AUFGABE A
Beantworte anhand des Auszugs zum Green Deal kurz:
(i) Bis wann muss die Welt laut dem 6. Sachstandsbericht des Weltklimarats etwa klimaneutral werden, damit das 1,5-Grad-Ziel mit 50 % Wahrscheinlichkeit eingehalten wird?
(ii) Welche maximale Einkommensspreizung befürwortet die ÖDP?
(iii) Auf welches Kapitel des Europawahlprogramms wird verwiesen?
AUFGABE B
Führe den Auszug zum Green Deal bitte im Stil der Antwort weiter, und zwar ab dem letzten Listenpunkt.

VORLIEGENDER AUSZUG

--------------------------------------------------

Frage von Martin. F. D. • 12.05.2024
Die EU unter v. d. Leyen hat den sogenannten "Green Deal" auf den Weg gebracht. Dieser ist umstritten, insbesondere bei der EVP. Was möchten Sie für einen echten, besseren Naturschutz erreichen?
Antwort von Michael Stöhr ÖDP • 14.05.2024
Der Green Deal ist eine unzureichende Antwort auf die mehrfache Überschreitung planetarer Grenzen:
- Nach dem 6. Sachstandsbericht des Weltklimarats muss die Welt bis etwa 2050 klimaneutral werden, wenn das 1,5-Grad-Ziel mit einer Wahrscheinlichkeit von 50 % eingehalten werden soll. Nun ist zum einen diese Prognose wohl zu optimistisch, denn seit 2023 steigen die Temperaturen sprunghaft, die 1,5-Grad-Marke dürfte in Kürze überschritten werden, zum anderen verbraucht die EU ihr Restbudget etwa doppelt so schnell wie die Welt im Durchschnitt. Klimaneutralität sollte in der EU also eher 2030 erreicht werden als 2050.
- Vom Ressourcenverbrauch abgekoppeltes Wachstum ist zu wenig und grünes Wachstum eine Illusion. Auf einem begrenzten Planeten kann es kein unendliches Wachstum geben, weder beim Ressourcenverbrauch, noch bei der Flächeninanspruchnahme, noch bei sonst irgendeiner materiellen Größe. Wirtschaftliches Wachstum führt in der aktuellen Form zu einer Spreizung der Schere zwischen Arm und Reich und unterminiert damit die Fähigkeit einer Gesellschaft, notwendige Veränderungen vorzunehmen. Wir benötigen nicht nur weniger Ressourcenverbrauch, sondern eine Postwachstumswirtschaft, in der die Schere zwischen Arm und Reich wieder auf ein akzeptables Maß geschlossen wird – die ÖDP plädiert für eine maximale Einkommensspreizung von einem Faktor zwölf.
- Es ist nicht verkehrt, eine Milliarde Bäume neu zu pflanzen, wichtiger als diese Zahl ist aber die Wiederherstellung der Natur und die Schaffung klimaresistenter artenreicher Biotope.
Ich möchte mich im Parlament darum für das wesentlich ambitioniertere Programm der ÖDP und für einen echten Naturschutz einsetzen. Das umfasst u.a. folgende Ziele, die über den Green Deal hinausgehen (Europawahlprogramm, Kap. 4):
- Anerkennung der Natur als eigenes Rechtssubjekt und Aufnahme des Rechtsstatus der Natur in die Charta der Grundrechte der Europäischen Union.

--------------------------------------------------

ARBEITSMATERIAL
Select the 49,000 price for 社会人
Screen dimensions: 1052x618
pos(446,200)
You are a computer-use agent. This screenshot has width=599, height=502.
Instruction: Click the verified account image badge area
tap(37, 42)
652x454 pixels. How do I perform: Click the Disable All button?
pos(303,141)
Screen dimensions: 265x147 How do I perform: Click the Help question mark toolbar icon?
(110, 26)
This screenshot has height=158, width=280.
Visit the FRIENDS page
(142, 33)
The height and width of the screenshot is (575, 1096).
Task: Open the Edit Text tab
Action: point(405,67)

--------------------------------------------------

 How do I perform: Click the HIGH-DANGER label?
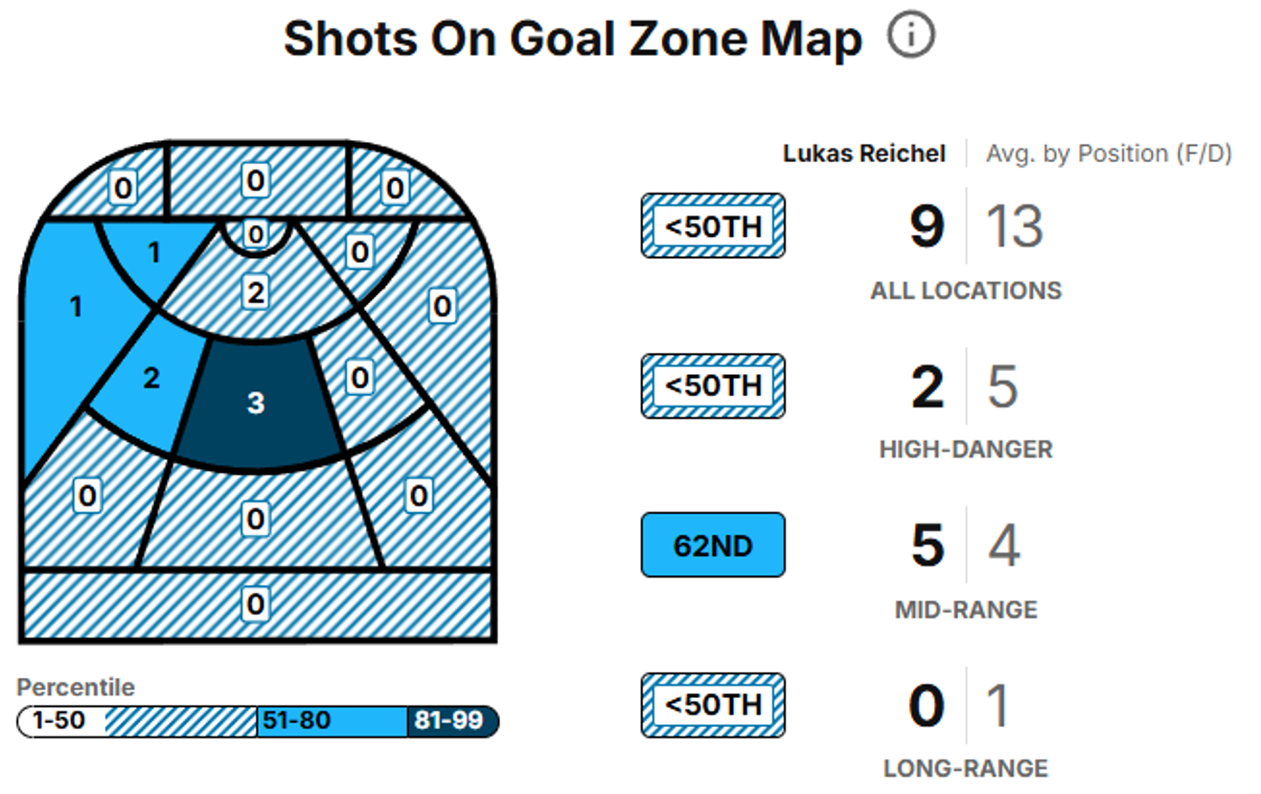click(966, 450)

--------------------------------------------------

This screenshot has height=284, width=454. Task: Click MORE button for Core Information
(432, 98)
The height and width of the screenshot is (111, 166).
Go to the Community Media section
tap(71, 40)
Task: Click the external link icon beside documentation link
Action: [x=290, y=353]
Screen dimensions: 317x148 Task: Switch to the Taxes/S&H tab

--------------------------------------------------

SCHRIFTLICHE ANTWORT A
(i) Bis etwa 2050.
(ii) Einen Faktor zwölf.
(iii) Auf Kapitel 4.

SCHRIFTLICHE ANTWORT B
- Schaffung geeigneter Rechtsformen für bedeutende Teile der Natur (Wälder, Moore, Flüsse u. a.) analog zu den europäischen Gesellschaftsformen für Unternehmen, Europäische Gesellschaft (SE), Europäische Genossenschaft (SCE) und Europäische wirtschaftliche Interessenvereinigung (EWIV), damit diese vor Gericht vertreten werden können.
- Ausweitung der Schutzgebietskulisse (u.a. Festsetzung neuer Naturschutzgebiete und Nationalparks), Schutz der letzten europäischen Urwälder. Erstellung von Bewirtschaftungsplänen mit Erhaltungszielen und -maßnahmen für Natura-2000-Schutzgebiete. Ausweitung des Schutzes gefährdeter Arten und Habitate. Sukzessive Reduktion des Einsatzes von Pflanzenschutzmitteln in Schutzgebieten. Etablierung eines funktionalen Biotopverbund-Systems auf mindestens 15 % der terrestrischen Fläche der Mitgliedsstaaten bis 2030. Beseitigung von Vollzugsdefiziten im Naturschutzrecht und bessere finanzielle und personelle Ausstattung unabhängiger Kontrollbehörden.
- Beachtung und kontinuierliche Verbesserung des Umweltklage- und Informationsrechts für Bürger und Zivilgesellschaft.
- Bepreisung der Umweltnutzung: Neben dem dringenden Ausbau der CO2-Bepreisung ist der Verbrauch natürlicher Ressourcen wie Rohstoffe sowie Flächenversiegelung usw. durch kontinuierlich steigende Steuern so lange zu reduzieren, bis die Preise aller Produkte die wahren ökonomischen, sozialen und ökologischen Kosten widerspiegeln.